In Köpenick bleibt der Dieb im Stau stecken

■ Serie: Berlin vor den Kommunalwahlen (Teil 14)/ Köpenick erstickt im Verkehrschaos/ Abwahl eines CDU-Stadtrates droht den Wahlkampf zu verschärfen/ PDS kritisiert Weiterbeschäftigung von Stasi-Mitarbeitern/ Bürger kämpfen um ihr Schloß

Köpenicks Politiker leben gefährlich: Nicht nur, daß am 16. Oktober 1906 der Bürgermeister Doktor Langerhans mit seinem Kassenrendant vom Schuhmacher Wilhelm Voigt verhaftet wurde.

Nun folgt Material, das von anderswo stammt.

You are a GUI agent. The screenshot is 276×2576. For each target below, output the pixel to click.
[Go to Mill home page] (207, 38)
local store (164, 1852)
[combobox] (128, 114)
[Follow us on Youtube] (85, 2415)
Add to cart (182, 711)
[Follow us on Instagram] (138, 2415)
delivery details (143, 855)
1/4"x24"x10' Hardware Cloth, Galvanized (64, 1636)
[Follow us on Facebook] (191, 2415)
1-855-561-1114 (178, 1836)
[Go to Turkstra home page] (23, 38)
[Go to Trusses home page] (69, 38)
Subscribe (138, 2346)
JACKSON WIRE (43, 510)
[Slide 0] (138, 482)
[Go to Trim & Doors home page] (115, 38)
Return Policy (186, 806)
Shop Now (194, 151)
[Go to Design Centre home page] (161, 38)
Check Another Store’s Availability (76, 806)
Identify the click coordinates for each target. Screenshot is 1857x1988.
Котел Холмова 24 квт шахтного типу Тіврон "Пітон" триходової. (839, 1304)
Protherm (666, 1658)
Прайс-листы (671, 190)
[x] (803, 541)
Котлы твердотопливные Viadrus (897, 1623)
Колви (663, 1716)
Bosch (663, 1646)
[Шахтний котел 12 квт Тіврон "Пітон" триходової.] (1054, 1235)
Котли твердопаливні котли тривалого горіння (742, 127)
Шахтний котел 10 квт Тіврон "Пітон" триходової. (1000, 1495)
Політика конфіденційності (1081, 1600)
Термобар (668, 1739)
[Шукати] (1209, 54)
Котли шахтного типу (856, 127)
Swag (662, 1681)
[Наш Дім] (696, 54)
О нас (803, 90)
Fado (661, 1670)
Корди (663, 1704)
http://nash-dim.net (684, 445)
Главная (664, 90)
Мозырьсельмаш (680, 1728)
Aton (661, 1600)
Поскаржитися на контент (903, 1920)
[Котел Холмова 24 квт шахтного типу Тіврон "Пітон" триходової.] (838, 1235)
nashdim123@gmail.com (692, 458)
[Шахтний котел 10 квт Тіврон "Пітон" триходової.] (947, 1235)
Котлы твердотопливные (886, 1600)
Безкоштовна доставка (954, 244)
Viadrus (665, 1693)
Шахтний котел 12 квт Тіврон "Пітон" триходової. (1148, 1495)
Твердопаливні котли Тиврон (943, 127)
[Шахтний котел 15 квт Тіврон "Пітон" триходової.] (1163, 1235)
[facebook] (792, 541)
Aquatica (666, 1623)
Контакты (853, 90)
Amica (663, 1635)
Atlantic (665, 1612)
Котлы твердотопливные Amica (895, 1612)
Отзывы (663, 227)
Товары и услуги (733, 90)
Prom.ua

Heute ist der Weg zum Rathaus über die romantische Holperstraße in der Altstadt nur an einer entfernten Ampel oder in rekordverdächtigen Zeiten zu schaffen. Aber auch dann birgt die Überquerung ein erhöhtes Risiko, denn Alt-Köpenick ist längst zur Durchgangsstraße verkommen.

Laster donnern entlang den denkmalgeschützten Häuschen, in der Bahnhofstraße jenseits der Spree staut sich währenddessen der Verkehr. Mittendrin bimmelt und quietscht die Tram, die seit der Grenzöffnung ebenfalls hoffnungslos im Gewühl steckenbleibt. Würde einmal wieder ein selbsternannter Hauptmann von Köpenick die Stadtkasse rauben — in der nördlichen Damm-Vorstadt würde er unweigerlich gestellt. Der alte Kern des größten Berliner Bezirkes ersäuft geradezu im Verkehr.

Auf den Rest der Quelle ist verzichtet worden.